Work required:
Beneath this line is the data. Output exactly the lines from the line with "Where should I click to: Enable" to the line with "Task: Click the Crystal", both ends included, and nothing more.

Extracted data:
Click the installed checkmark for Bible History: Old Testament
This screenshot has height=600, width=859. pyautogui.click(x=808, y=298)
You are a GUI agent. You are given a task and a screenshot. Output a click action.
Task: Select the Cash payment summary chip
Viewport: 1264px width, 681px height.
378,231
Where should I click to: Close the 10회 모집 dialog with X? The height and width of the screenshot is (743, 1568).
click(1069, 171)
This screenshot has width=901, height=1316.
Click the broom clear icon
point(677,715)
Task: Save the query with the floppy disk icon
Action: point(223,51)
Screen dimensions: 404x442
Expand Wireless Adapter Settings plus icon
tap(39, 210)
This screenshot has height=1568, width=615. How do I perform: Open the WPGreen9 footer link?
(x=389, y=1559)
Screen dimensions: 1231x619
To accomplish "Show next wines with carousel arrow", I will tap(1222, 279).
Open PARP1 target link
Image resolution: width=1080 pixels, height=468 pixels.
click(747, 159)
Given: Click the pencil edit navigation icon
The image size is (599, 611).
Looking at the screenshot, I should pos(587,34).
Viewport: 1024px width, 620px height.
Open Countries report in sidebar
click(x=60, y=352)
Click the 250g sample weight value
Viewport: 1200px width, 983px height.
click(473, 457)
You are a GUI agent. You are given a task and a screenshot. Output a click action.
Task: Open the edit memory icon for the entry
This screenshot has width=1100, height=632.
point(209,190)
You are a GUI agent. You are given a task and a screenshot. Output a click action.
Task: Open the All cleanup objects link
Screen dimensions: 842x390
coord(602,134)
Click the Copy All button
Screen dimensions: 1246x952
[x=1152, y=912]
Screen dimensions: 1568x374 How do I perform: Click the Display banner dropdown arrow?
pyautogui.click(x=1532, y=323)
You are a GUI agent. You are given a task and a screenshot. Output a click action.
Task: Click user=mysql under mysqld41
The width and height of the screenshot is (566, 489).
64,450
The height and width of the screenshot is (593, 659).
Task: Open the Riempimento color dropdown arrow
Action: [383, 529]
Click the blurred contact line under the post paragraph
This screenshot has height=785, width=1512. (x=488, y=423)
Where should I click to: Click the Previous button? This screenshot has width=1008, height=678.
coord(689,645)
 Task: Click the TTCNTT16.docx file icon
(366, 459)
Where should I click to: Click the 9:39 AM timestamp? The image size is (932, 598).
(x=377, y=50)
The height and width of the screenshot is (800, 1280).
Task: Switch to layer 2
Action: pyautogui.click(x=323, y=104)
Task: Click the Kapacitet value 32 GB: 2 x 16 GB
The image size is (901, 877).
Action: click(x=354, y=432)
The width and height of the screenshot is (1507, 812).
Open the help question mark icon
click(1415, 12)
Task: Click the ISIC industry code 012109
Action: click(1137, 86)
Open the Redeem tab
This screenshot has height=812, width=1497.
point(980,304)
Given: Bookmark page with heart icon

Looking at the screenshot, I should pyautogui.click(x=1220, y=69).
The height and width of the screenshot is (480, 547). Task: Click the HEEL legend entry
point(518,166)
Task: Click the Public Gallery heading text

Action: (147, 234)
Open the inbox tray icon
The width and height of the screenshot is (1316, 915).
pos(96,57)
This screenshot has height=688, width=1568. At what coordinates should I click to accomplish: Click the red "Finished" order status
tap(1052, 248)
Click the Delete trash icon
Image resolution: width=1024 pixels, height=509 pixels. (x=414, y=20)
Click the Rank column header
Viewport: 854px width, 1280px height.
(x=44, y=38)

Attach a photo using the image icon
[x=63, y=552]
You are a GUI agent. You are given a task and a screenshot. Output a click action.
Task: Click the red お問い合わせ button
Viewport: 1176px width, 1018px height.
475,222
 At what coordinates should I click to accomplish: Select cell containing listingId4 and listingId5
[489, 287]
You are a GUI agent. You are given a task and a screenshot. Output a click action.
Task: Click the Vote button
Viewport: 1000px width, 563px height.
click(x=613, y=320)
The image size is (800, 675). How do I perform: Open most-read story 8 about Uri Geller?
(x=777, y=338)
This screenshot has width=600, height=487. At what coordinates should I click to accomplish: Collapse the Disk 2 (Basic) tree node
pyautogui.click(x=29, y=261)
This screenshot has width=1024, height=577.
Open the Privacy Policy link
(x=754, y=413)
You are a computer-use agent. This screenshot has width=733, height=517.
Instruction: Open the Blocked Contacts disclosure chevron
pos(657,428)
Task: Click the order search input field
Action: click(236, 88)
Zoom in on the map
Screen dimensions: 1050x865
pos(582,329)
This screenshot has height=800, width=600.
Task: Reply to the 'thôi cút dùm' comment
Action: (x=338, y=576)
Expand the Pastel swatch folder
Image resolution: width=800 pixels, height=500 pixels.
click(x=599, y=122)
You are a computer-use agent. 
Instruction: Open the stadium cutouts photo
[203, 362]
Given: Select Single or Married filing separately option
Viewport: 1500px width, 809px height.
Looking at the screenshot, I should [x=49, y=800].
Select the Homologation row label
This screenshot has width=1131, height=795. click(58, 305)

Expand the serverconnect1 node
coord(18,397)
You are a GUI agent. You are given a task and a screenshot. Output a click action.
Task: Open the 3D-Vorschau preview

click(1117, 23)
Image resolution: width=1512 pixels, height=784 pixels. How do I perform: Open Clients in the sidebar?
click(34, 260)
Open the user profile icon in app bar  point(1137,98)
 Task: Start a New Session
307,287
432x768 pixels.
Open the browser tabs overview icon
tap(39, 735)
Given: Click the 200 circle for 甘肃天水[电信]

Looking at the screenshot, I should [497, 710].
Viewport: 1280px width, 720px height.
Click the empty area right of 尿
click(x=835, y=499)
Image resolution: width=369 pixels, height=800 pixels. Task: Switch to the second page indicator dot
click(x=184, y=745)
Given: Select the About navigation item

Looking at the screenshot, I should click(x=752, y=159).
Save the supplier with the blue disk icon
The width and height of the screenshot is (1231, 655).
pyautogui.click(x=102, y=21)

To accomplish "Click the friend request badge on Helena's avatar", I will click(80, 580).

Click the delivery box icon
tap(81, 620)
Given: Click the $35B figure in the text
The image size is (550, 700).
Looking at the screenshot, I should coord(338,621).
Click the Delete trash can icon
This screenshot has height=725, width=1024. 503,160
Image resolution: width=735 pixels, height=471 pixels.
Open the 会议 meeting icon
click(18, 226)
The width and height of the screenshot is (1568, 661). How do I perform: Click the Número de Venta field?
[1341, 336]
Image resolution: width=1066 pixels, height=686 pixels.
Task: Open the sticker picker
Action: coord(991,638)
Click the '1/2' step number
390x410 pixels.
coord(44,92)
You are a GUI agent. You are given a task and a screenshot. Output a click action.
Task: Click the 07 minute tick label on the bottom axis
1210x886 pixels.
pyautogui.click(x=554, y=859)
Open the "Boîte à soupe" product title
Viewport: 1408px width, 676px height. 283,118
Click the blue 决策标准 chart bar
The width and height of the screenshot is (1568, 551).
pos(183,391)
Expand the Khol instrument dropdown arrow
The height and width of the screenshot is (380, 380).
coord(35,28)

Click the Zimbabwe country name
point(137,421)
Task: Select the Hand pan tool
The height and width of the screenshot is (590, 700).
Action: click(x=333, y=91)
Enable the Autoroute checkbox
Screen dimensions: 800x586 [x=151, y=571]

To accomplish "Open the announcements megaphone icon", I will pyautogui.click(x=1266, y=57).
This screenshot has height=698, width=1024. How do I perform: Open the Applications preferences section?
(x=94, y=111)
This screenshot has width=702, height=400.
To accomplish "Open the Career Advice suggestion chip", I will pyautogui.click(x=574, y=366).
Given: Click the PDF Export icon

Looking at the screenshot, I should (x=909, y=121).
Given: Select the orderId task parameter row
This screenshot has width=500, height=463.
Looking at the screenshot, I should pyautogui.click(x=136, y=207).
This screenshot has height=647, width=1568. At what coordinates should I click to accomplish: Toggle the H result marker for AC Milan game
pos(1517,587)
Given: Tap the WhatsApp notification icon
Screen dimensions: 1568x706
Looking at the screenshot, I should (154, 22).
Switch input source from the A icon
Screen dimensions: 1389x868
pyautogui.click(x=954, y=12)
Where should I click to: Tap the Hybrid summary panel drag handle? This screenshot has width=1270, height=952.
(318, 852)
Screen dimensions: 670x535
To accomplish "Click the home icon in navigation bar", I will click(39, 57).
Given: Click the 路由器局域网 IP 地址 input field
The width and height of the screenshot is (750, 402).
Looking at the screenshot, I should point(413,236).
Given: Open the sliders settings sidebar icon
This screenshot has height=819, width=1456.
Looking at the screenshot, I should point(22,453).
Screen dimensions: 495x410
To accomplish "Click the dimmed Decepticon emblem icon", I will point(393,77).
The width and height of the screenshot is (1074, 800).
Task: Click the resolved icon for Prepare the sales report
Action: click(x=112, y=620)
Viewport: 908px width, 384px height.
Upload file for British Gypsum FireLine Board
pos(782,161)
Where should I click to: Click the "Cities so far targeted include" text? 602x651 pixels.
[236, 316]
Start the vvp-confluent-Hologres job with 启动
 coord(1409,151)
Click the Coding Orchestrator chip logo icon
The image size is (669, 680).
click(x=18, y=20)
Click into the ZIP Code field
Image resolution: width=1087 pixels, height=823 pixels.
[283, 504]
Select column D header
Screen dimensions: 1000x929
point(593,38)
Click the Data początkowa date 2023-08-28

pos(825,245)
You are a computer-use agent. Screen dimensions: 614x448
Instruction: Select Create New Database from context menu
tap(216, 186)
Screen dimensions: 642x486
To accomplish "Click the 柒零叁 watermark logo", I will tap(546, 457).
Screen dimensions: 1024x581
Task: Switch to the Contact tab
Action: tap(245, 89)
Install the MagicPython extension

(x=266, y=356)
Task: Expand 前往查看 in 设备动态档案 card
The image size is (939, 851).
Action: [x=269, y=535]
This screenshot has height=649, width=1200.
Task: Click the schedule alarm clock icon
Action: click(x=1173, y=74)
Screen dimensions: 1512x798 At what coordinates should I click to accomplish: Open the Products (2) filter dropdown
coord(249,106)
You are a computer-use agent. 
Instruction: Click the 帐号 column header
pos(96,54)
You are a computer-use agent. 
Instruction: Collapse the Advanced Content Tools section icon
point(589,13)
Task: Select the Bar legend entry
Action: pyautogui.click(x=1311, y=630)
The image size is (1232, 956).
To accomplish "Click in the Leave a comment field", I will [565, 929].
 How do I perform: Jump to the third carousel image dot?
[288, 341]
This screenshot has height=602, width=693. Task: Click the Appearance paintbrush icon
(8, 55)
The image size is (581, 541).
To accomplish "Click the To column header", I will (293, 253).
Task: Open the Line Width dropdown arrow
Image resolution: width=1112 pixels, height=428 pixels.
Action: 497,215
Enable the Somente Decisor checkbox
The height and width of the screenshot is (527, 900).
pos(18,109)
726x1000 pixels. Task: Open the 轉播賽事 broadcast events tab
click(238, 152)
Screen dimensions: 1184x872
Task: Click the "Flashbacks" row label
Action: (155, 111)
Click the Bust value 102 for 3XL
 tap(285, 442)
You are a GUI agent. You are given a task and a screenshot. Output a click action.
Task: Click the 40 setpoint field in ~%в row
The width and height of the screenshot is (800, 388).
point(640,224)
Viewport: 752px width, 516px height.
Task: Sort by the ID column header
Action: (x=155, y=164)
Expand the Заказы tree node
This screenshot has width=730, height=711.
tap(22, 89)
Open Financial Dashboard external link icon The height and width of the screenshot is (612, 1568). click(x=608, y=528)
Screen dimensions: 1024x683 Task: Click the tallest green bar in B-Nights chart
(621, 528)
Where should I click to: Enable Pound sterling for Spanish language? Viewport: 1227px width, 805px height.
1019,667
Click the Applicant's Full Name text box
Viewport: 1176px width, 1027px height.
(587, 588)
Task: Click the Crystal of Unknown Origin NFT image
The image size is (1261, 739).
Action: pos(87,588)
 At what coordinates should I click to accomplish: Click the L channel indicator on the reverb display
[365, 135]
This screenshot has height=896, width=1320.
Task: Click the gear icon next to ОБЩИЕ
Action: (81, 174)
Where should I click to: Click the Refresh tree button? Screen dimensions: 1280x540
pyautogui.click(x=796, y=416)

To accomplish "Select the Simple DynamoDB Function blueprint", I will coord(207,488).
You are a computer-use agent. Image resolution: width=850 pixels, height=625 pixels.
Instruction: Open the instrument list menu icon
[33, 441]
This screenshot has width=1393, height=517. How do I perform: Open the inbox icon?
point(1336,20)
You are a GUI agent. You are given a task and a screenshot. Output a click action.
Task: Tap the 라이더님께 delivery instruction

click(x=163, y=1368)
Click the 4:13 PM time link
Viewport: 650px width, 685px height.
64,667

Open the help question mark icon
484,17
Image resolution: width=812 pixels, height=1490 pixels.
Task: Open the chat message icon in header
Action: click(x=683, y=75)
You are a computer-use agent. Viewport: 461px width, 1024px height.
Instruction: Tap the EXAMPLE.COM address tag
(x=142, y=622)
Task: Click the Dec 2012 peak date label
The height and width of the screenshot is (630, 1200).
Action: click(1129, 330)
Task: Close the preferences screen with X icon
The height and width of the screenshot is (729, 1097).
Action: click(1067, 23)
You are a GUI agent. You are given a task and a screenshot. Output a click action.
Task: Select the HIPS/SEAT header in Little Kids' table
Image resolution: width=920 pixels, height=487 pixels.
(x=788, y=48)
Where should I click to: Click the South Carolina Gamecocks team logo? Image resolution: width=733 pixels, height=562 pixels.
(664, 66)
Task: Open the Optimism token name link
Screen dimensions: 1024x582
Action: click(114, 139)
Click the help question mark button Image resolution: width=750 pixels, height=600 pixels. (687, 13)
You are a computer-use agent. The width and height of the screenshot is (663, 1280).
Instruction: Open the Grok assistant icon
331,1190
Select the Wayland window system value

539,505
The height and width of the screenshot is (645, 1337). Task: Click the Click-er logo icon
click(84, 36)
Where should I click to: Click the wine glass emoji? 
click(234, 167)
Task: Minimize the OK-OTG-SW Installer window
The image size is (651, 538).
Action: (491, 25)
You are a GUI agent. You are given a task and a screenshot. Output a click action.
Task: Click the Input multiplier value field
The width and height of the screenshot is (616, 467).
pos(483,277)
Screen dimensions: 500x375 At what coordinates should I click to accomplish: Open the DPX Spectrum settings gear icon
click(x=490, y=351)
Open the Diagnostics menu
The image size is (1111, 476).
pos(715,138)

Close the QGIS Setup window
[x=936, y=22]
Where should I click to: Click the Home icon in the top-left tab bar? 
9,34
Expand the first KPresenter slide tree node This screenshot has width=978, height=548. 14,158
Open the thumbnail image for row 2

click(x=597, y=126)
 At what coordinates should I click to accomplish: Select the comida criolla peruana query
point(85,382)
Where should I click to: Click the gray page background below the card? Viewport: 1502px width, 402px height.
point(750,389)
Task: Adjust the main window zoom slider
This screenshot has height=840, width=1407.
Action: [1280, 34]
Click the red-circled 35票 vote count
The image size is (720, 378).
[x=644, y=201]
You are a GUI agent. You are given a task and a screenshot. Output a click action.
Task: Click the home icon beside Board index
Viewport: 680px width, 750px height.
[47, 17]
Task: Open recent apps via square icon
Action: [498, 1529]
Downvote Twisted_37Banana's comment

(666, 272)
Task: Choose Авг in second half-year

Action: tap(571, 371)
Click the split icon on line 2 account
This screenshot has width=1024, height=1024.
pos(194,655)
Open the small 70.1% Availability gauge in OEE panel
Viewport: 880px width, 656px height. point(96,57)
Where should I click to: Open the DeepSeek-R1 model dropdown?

Exercise response:
Where should I click to: Enable Pound sterling for Spanish language? Viewport: 1227px width, 805px height.
1019,667
Click the Applicant's Full Name text box
Viewport: 1176px width, 1027px height.
(587, 588)
Task: Click the Crystal of Unknown Origin NFT image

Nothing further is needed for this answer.